Format: 26 episodes
Dates: 9 Oct 2008 – 26 Mar 2009
Synopsis: For centuries, the empire of Tytania has controlled much of the galaxy, unrivaled and undefeated. Many planets are willing to submit to its rule just to not risk the possibility of a hopeless war. However, things are about to change as Tytania is embarrassingly blown its first defeat in 200 years by the hands of the unlikely hero Fan Hyulick.
Pacing: Good beginning and end; pathetic middle.
Characters: Not smart enough to be compelling.
Exposition: Improperly used.
Animation: So many glaring flaws.
Soundtrack: Weak into and outro, good BGM.
Potential: So much, but oh so squandered.
With the source material for Tytania coming from the same author as the much acclaimed Legend of the Galactic Heroes, people, myself included were in high hopes for what this spiritual successor could accomplish. It would have been unrealistic to expect the same sort of masterpiece that its predecessor was. Though I kept thinking to myself that even a step below absolute genius is still genius.

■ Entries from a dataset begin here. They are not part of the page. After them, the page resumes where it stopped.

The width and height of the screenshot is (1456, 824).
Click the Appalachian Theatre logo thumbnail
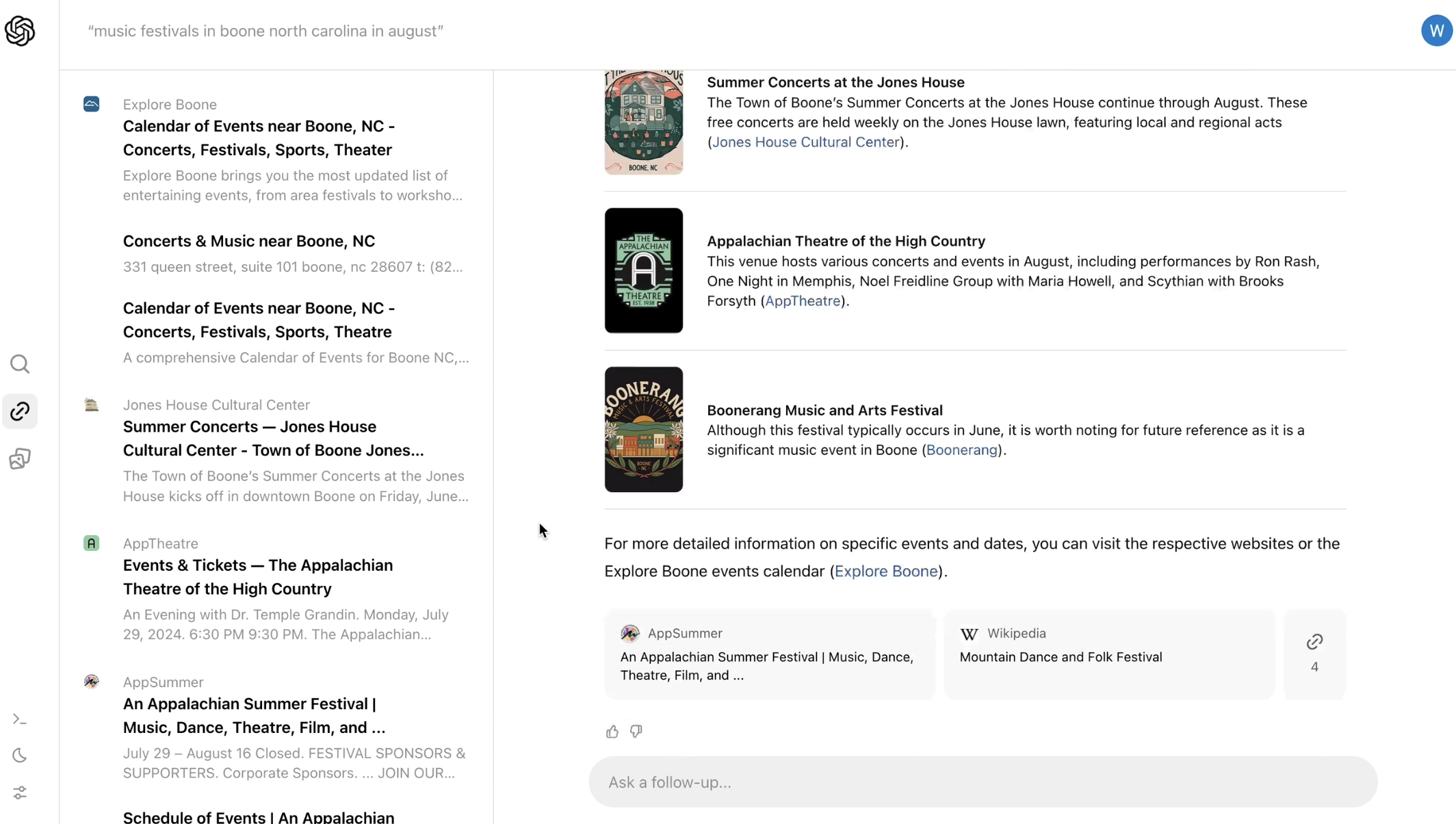coord(643,270)
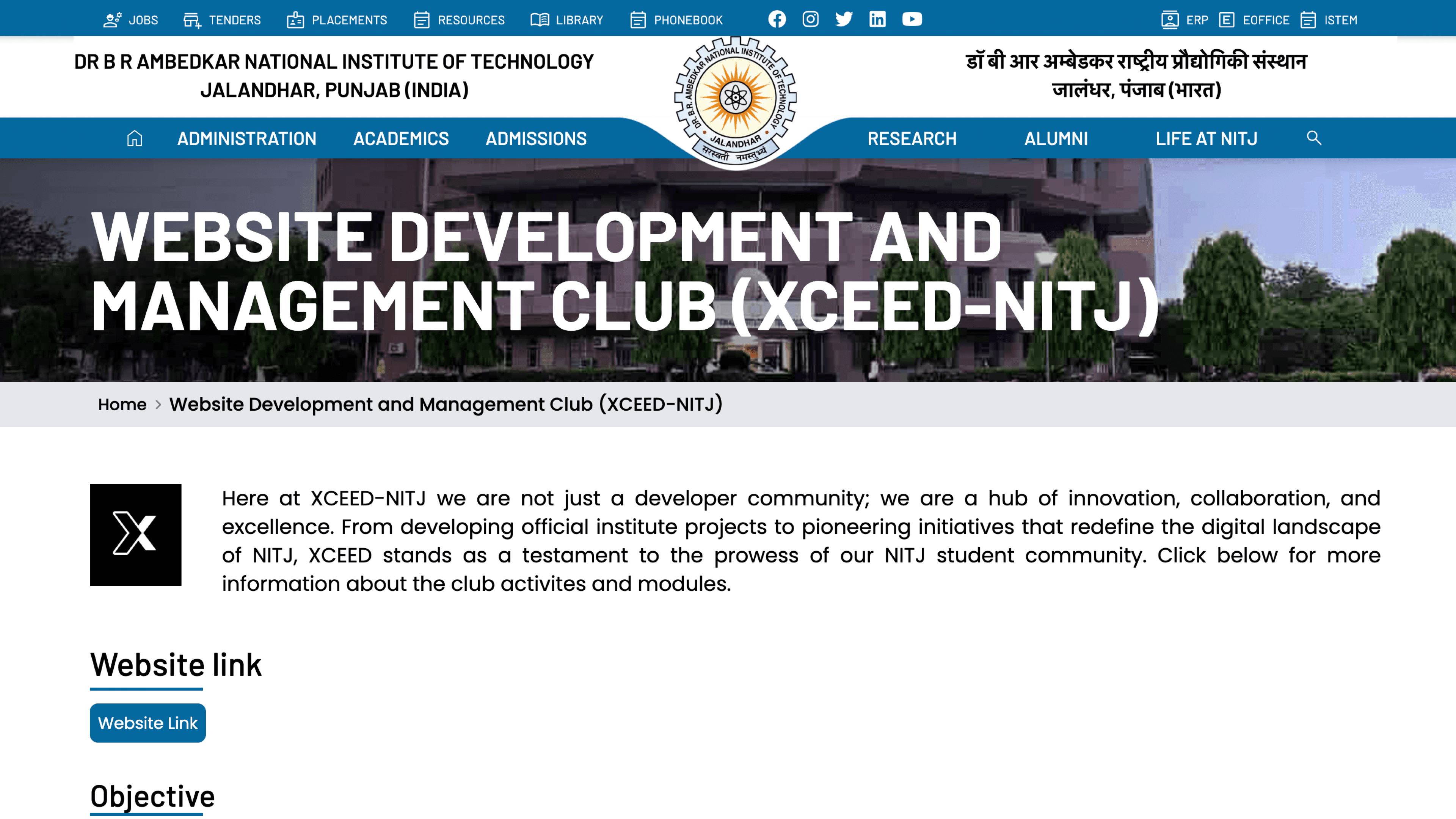Click the Twitter bird icon
The image size is (1456, 819).
843,19
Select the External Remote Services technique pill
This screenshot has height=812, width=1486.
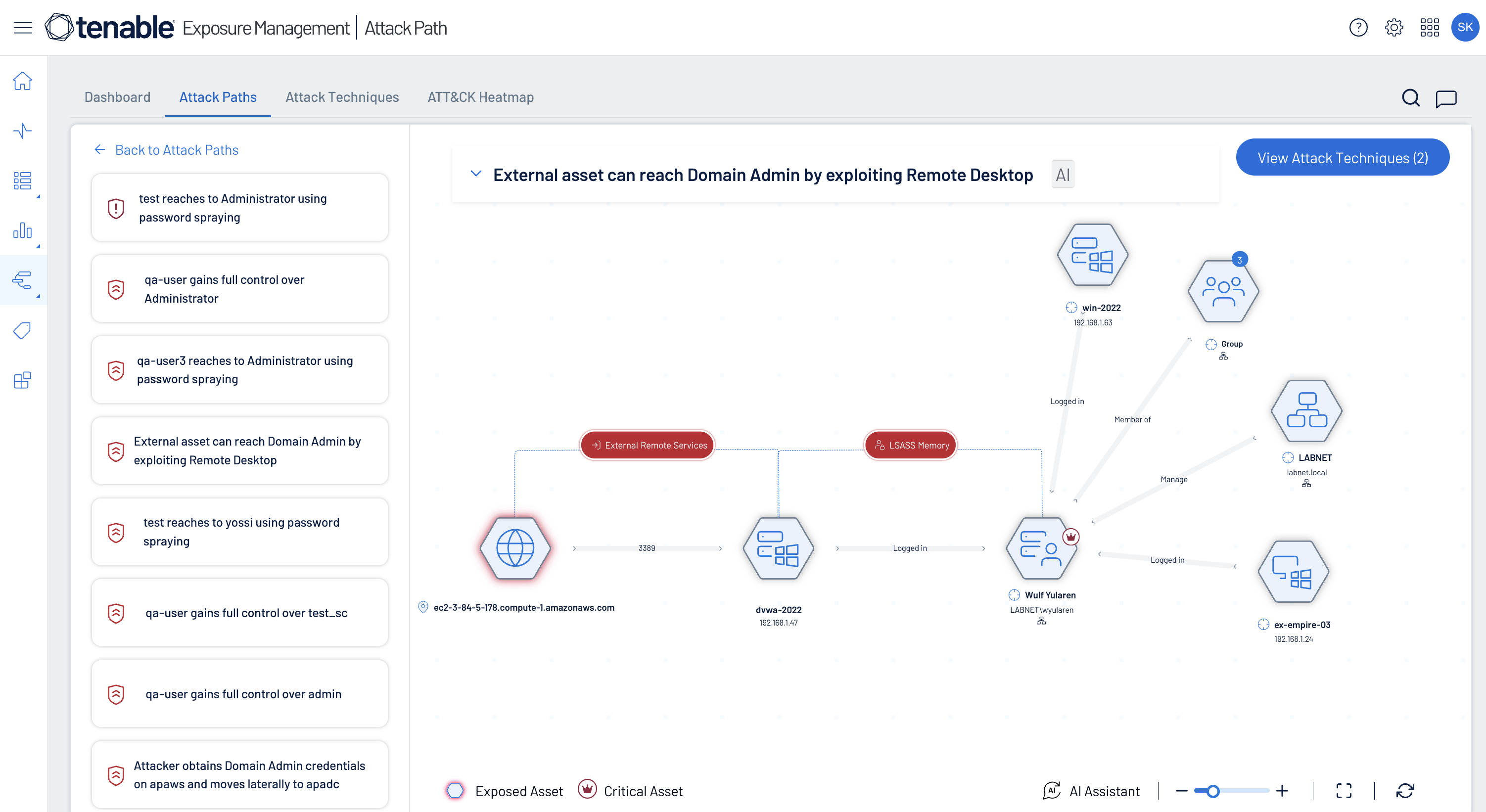click(648, 445)
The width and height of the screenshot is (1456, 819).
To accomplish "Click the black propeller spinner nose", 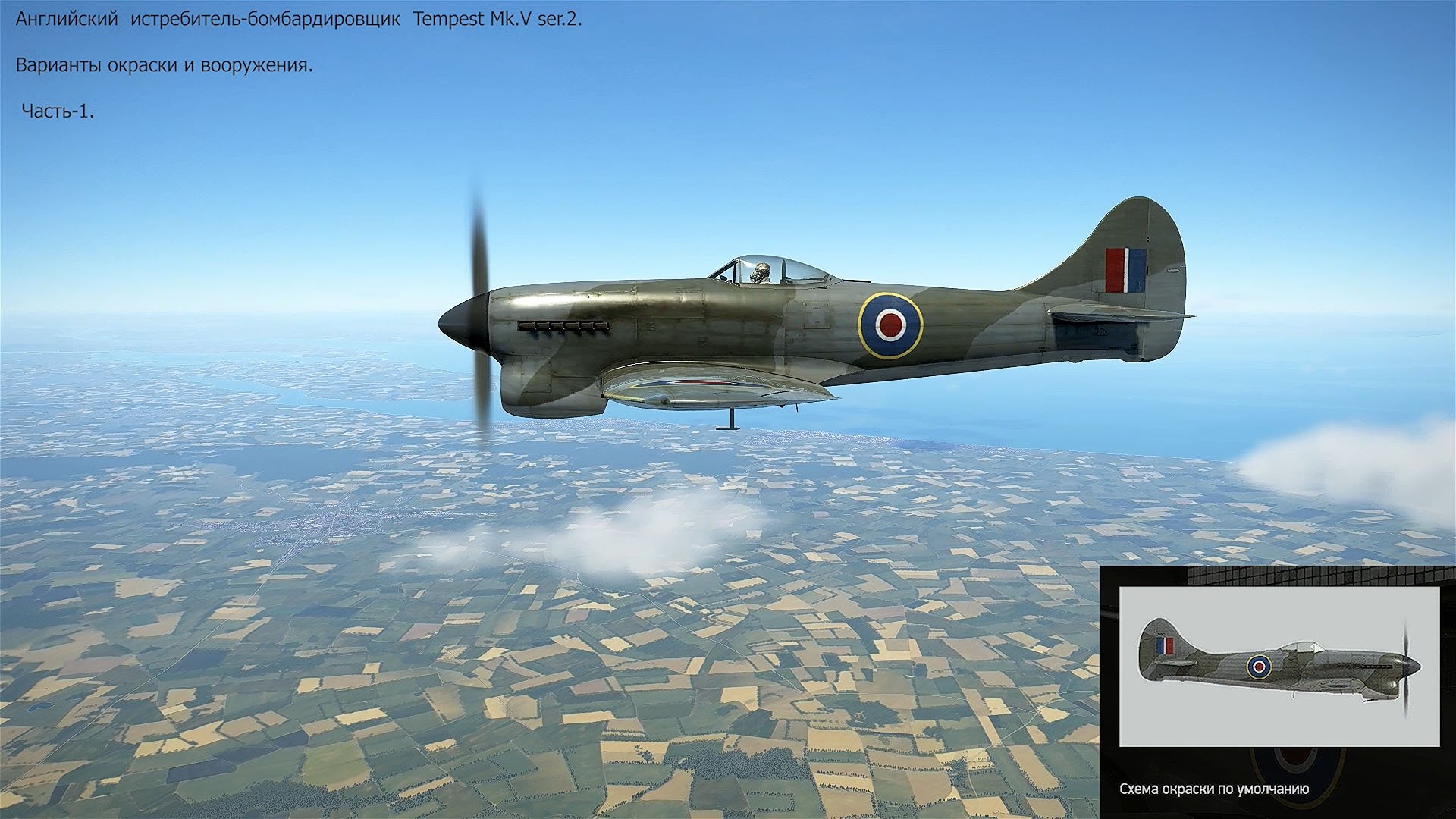I will (x=461, y=323).
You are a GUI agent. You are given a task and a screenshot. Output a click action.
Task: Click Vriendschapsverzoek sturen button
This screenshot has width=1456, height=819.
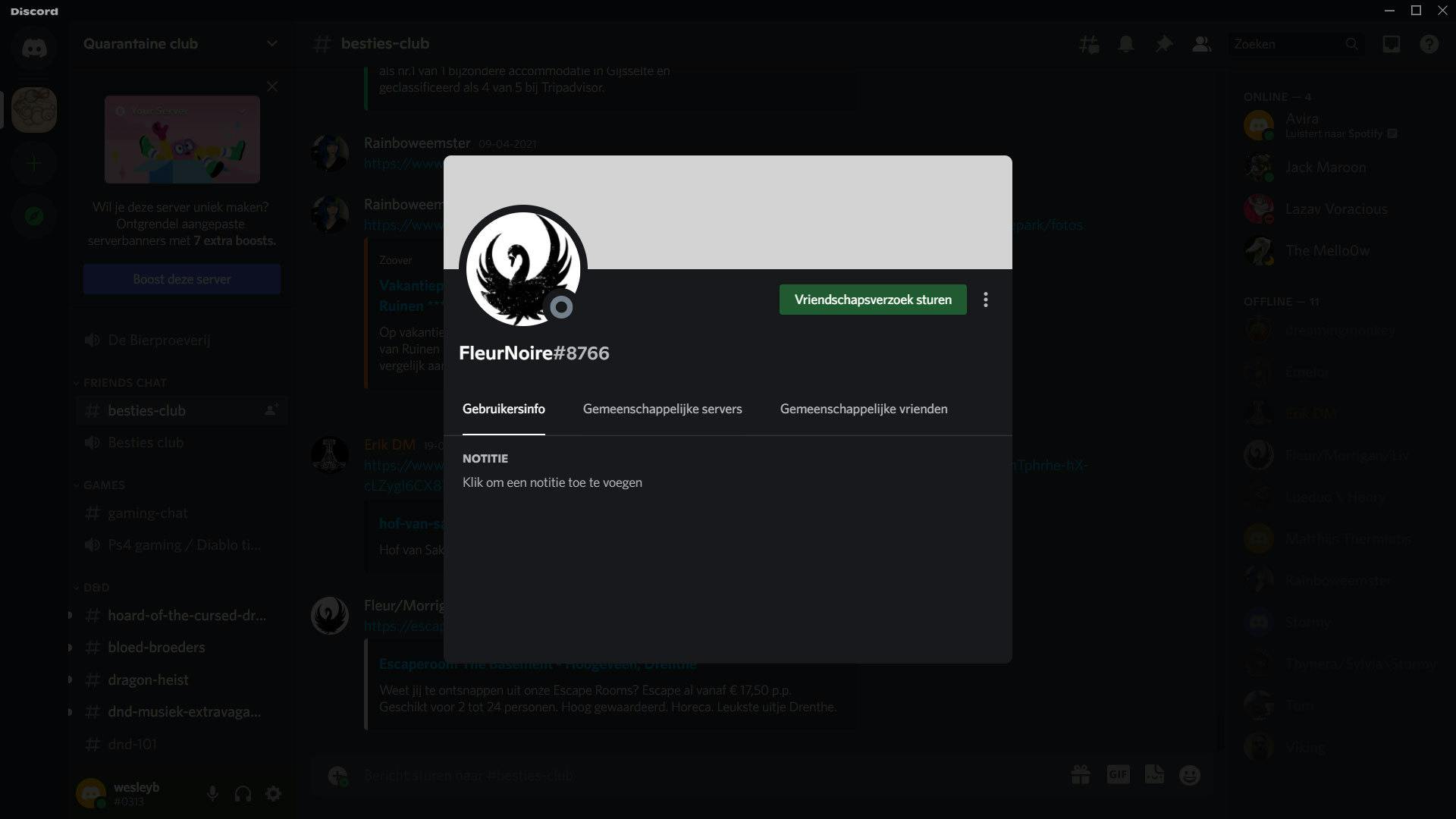872,300
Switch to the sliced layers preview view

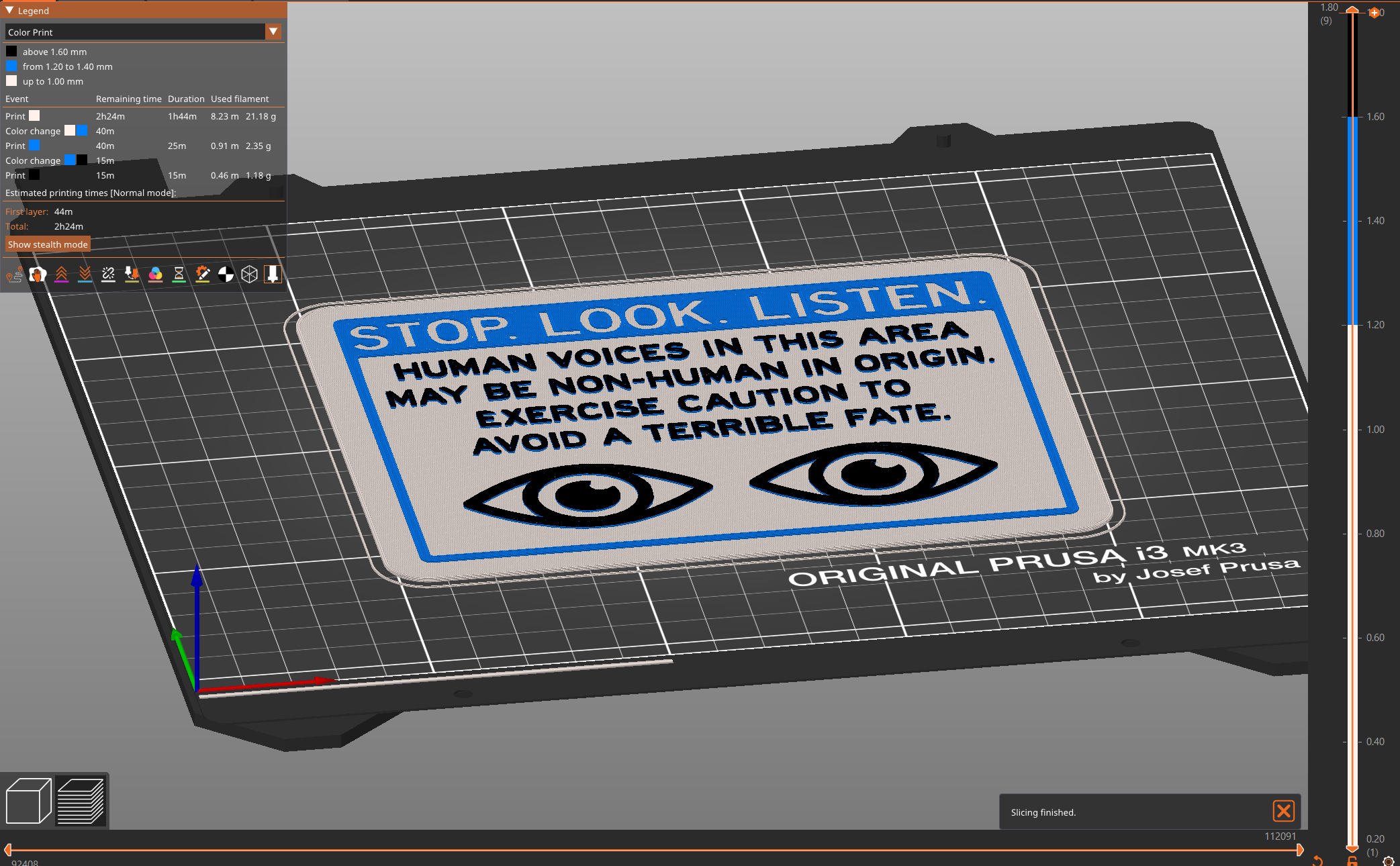[82, 800]
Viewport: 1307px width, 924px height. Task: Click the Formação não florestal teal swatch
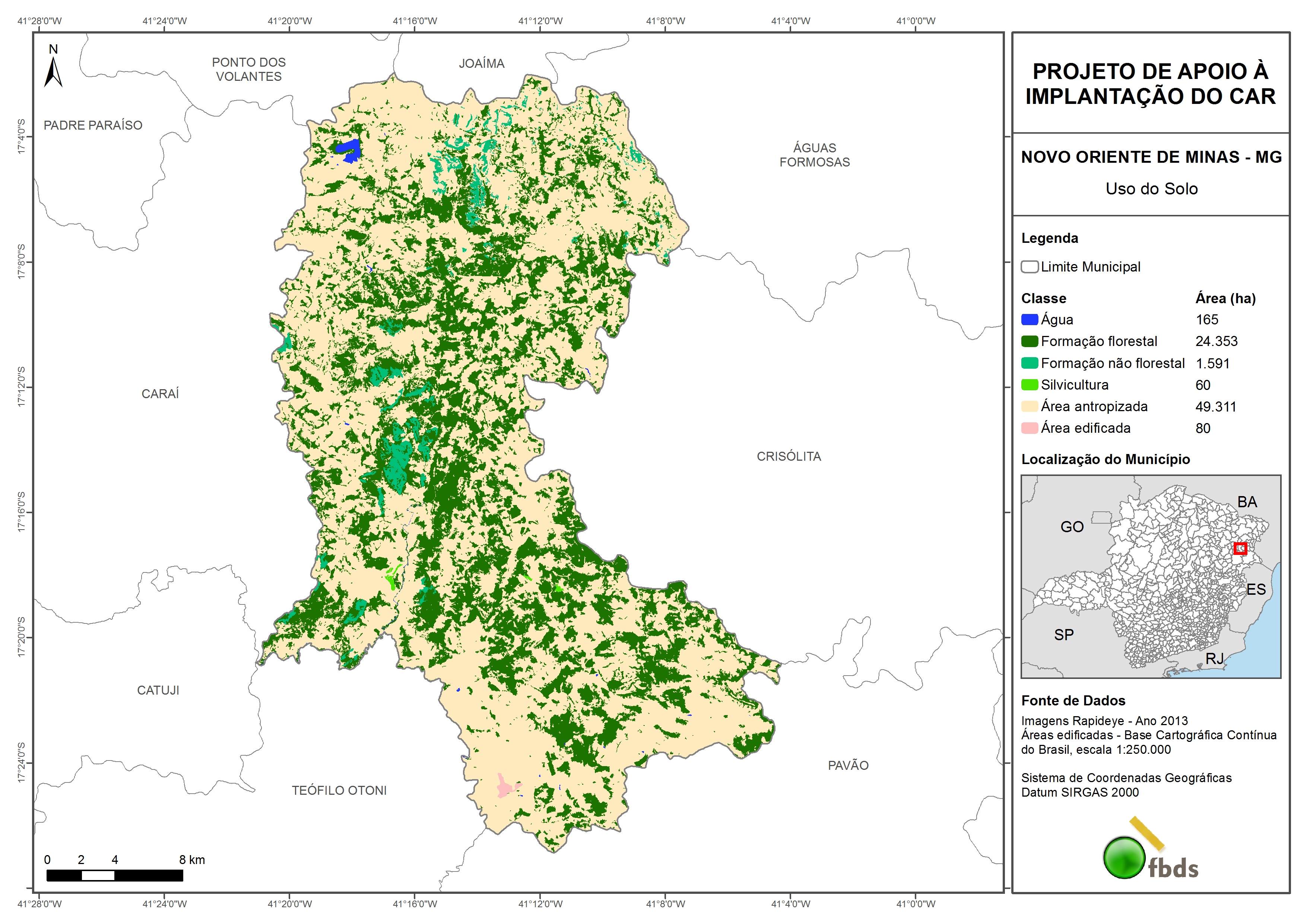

There is a line in LOGH that goes something like, “true genius can never be imitated.” And unfortunately for Tytania, there is nothing more true.
To be blunt, Tytania is one mishandled project. I hate to start with such an easy target, but the animation has way too many obvious issues. The CGI is dodgy all around, and many little quirks become embarrassingly noticeable over time. But that aside, what is truly grating is its inability to successfully be an honest to god epic. What started out as strong and entertaining, lost steam real fast and resorted to little more than faffing about for the entire middle portion. Then there is the narration. In Gineiden, the narrator was an ingenious device that would expound on facts that would otherwise come off as artificial in dialog. By comparison, reciting facts, already presented artificially by the characters, comes off as a little dumbed down.
I kept getting the feeling that this show was supposed to make me perceive the characters as geniuses. Unfortunately, the cast is made mostly up of idiots with absolutely no common sense. To be specific, there is Idris, who is probably supposed to be in the same light as Gineiden’s Oberstein, and fails miserably at it. Zarlich Tytania could have been a ruthless warrior like Bittenfeld, but lacked the fiery passion. Then there is Fan Hyulick. Now I liked Fan Hylick, but as things went on, the impression I got from him was less like the expected Yang Wen Li, and more Yang’s “bad friend” Boris Konev. In Legend of the Galactic Heroes was a cast of generals, warriors, pilots, and even bureaucrats, all who had proven themselves on countless occasions. I wish I could say the same thing for Tytania. Though, if anything, this universal lack of competency does make for a compelling message on social stagnation, which is something, I guess.
To the show’s credit, it is by no means a lost cause. Within each bout of stupidity is some of the genius loved from its predecessor, especially later on. In all of the time wasting, the characters do happen to come off as likable. And, even if it happened a little too late, the show figures out what it is supposed to be in the last seven episodes. Most of all, the soundtrack itself is worthy on its own. I just can’t bring myself to hate the series in any way when I hear Fan Hyulik’s theme play.
I have no idea where things started to go wrong. Perhaps it was the incomplete source material that Tanaka Yoshiki hasn’t touched since 1991. It may as well been a tired production team. Perhaps the episode count spells out that this project wasn’t given half the tools it needed to succeed. Though for all of its problems, Tytania is by no means, a failure. It wasn’t the Romance of the Three Kingdoms inspired masterpiece I was expecting, but it was still entertaining none the less. Just don’t go around expecting LOGH from it. They may both be about Galactic Heroes, but this one is far from legendary.